As part of a $15.4 billion relief package, the city will provide nearly $1,300 to about seven million people. It also plans to slash income taxes for almost two million taxpayers, as well as to give low-income residents of public housing a month of free rent.
Financial Secretary Paul Chan warned that the city will record its first budget deficit in 15 years this fiscal year and by end of the next one in March 2021 the deficit is expected to reach a record high of around 4.8 percent of Hong Kong’s gross domestic product.
Despite the gloomy outlook, Chan offered assurances that the economy will be able to bounce back in the long term.
Analyst Terence Chong affirmed the high budget deficit next year but said that the city will be able to take the hit thanks to its $145 billion in fiscal reserves.
“This [deficit] actually is not that big a deal,” he said.
A Matter of Life and Death
Germany’s Constitutional Court ruled Wednesday that a ban on assisted suicide was unconstitutional as it violated citizens’ right to determine their own death, Euronews reported.
The verdict concerns a 2015 law that allowed assisted suicide for “altruistic motives,” but made anyone offering euthanasia services on a “business basis” liable to as much as three years in prison.
Euthanasia is a very sensitive topic in Germany, since the method was previously used by the Nazis to kill more than 200,000 people with physical and mental disabilities.

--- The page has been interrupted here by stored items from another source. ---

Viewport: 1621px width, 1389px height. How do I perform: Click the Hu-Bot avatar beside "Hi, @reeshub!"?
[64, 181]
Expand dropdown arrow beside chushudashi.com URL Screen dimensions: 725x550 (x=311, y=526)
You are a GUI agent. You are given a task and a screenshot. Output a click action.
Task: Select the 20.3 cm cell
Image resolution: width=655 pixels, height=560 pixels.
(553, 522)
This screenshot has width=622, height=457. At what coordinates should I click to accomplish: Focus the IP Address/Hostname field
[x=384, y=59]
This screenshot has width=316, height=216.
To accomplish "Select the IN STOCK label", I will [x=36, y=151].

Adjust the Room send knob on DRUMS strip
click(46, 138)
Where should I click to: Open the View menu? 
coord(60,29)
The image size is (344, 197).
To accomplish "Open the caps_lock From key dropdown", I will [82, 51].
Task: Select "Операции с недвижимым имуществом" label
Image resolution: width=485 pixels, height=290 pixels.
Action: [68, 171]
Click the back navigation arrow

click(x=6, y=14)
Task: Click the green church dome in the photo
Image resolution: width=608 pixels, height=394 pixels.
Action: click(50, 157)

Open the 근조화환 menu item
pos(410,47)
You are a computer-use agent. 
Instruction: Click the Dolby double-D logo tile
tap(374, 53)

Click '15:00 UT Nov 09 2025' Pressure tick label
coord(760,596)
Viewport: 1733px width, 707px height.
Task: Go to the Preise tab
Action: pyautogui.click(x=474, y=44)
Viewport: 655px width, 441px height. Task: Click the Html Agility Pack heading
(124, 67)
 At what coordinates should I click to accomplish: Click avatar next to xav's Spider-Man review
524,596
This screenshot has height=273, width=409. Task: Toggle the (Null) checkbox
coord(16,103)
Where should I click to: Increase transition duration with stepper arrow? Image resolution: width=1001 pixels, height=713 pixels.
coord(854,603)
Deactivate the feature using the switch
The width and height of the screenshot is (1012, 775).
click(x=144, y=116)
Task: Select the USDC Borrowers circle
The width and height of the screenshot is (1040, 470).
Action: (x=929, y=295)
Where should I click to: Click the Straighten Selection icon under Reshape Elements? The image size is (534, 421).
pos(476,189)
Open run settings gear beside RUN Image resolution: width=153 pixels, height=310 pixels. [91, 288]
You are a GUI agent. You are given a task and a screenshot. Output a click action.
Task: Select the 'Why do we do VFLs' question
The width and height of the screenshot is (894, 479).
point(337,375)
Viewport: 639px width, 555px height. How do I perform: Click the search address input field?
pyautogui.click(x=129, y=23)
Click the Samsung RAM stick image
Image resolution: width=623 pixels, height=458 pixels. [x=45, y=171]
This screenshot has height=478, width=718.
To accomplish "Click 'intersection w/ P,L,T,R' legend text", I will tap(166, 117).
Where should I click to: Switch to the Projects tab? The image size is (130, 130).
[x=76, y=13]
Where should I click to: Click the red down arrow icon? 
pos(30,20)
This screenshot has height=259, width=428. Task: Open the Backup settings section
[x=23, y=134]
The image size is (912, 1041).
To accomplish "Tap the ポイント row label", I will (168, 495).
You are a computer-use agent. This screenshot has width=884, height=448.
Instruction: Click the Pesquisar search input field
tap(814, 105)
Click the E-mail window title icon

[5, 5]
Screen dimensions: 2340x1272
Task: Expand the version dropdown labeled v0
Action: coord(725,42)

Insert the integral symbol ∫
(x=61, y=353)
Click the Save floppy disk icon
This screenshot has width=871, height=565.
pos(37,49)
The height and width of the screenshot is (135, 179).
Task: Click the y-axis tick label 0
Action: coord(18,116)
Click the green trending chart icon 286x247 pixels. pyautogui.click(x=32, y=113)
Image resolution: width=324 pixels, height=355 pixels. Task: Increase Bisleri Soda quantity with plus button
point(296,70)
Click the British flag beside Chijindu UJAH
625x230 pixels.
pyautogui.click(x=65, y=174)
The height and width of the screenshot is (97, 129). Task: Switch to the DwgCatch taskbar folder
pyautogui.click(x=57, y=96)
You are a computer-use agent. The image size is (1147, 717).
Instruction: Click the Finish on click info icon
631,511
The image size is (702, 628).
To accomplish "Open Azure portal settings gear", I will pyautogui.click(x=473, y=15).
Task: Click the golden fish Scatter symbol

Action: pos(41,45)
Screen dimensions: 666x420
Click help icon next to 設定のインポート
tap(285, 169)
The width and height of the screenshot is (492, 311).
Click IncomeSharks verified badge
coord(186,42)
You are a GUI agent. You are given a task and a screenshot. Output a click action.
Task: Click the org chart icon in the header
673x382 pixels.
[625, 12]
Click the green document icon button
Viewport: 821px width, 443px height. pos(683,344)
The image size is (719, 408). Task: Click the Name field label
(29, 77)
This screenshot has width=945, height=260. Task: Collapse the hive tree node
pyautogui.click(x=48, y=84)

The law received cross-party support in 2015 and was meant to prevent assisted dying becoming socially acceptable, the BBC reported.
As a result of the ban, many terminally ill people resorted to traveling to neighboring Switzerland or the Netherlands – where it’s legal – to end their lives.
It is now up to the German government to find a measure that meets the court’s approval.
The issue of assisted suicide has been debated in other European nations, with Portugal currently considering plans to legalize euthanasia.
Sand dunes are one of nature’s fascinating wonders; though inanimate, they’re able to migrate in rivers, oceans and deserts.
This doesn’t mean the dunes talk, but rather move away from each other at different speeds – regardless of whether they are equal in height and volume.
Lead author Karol Bacik and his team observed this when they placed two identical piles of sand in a rotating tank 6.5 feet across. The tank would then create water flow to move the sand particles around.
Previously, scientists believed that similar piles would move at the same speed, but that wasn’t the case with the dunes: They started out close together but kept retreating away from each other until they were at opposite sides of the round tank.
“They would move away from each other, as though they didn’t like each other,” Bacik quipped.
This repelling occurs when the water flow creates turbulent swirls as it hits the first dune – similar to the wake of a boat. Consequently, the turbulence pushes against the second dune as it flows downstream.
The study could help scientists understand the long-term evolution of desert landscapes. By tracking clusters of dunes over time, the university explained in a news report, scientists hope to observe whether measures to divert the migration of dunes are effective or not.